EXERCISE BRIEF —
Your answer must be only the lines below from the one containing "Where should I" through the one containing "Click the reply", copied exactly, with the pictures left out.

GIVEN RECORDS —
--------

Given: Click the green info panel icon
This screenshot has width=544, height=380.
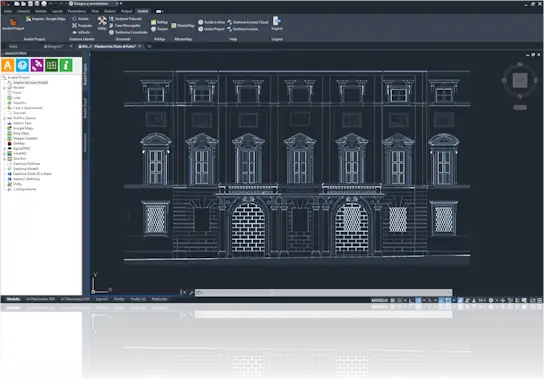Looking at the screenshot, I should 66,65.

--------

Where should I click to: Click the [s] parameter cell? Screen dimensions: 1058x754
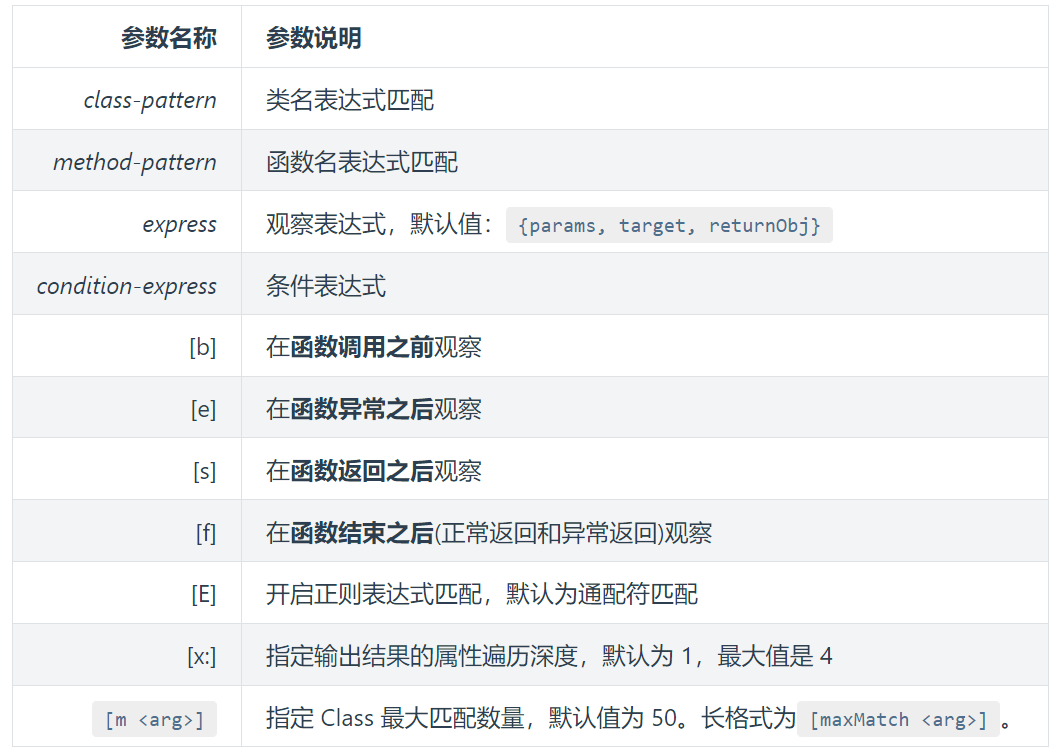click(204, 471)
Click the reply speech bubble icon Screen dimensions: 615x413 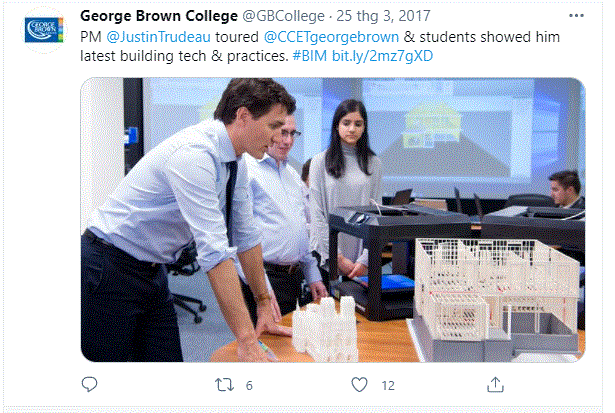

--------

RESULT OF THE TASK —
Where should I click to: Click the [s] parameter cell? Screen dimensions: 1058x754
click(204, 471)
Click the reply speech bubble icon Screen dimensions: 615x413 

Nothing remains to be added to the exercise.